#### Input for this task

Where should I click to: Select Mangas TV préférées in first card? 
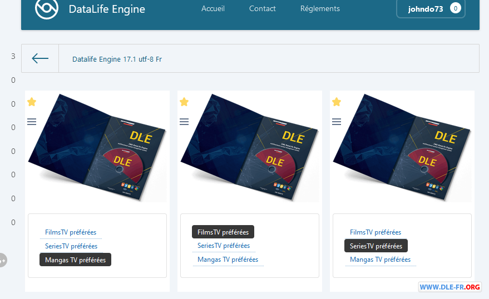click(x=75, y=260)
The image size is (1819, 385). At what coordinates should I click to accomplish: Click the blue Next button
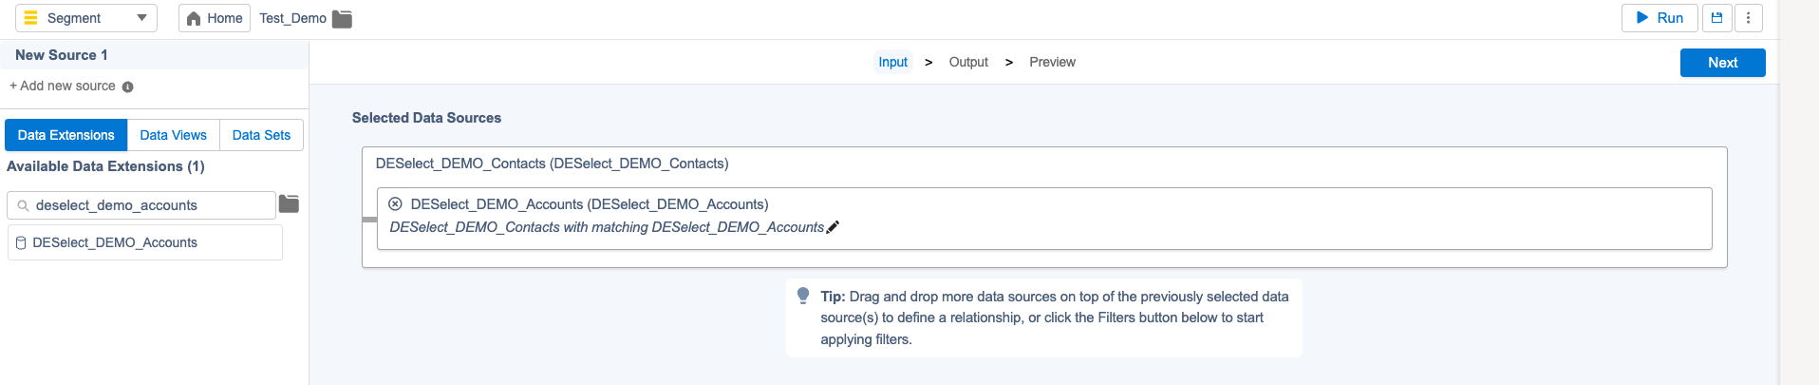tap(1722, 63)
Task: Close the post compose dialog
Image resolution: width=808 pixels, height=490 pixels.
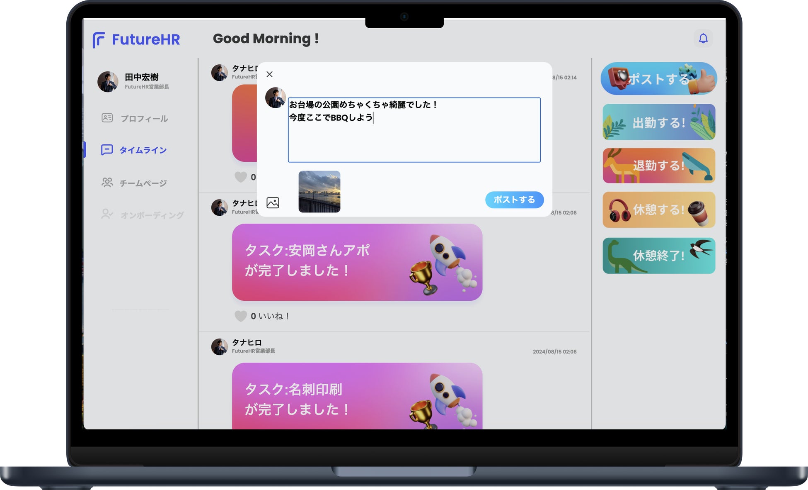Action: click(269, 74)
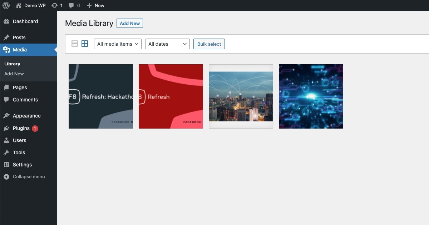
Task: Open the All media items dropdown
Action: tap(118, 44)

########

What this task involves: Rewrite these lines as a JSON list of strings, one string per line, skipping blank lines and leaving out the pictures.

Full response:
[
  "Where should I click to: Select Mangas TV préférées in first card? ",
  "click(x=75, y=260)",
  "The image size is (1819, 385). At what coordinates should I click to accomplish: Click the blue Next button",
  "tap(1722, 63)",
  "Task: Close the post compose dialog",
  "Image resolution: width=808 pixels, height=490 pixels.",
  "Action: click(269, 74)",
  "Task: Open the All media items dropdown",
  "Action: tap(118, 44)"
]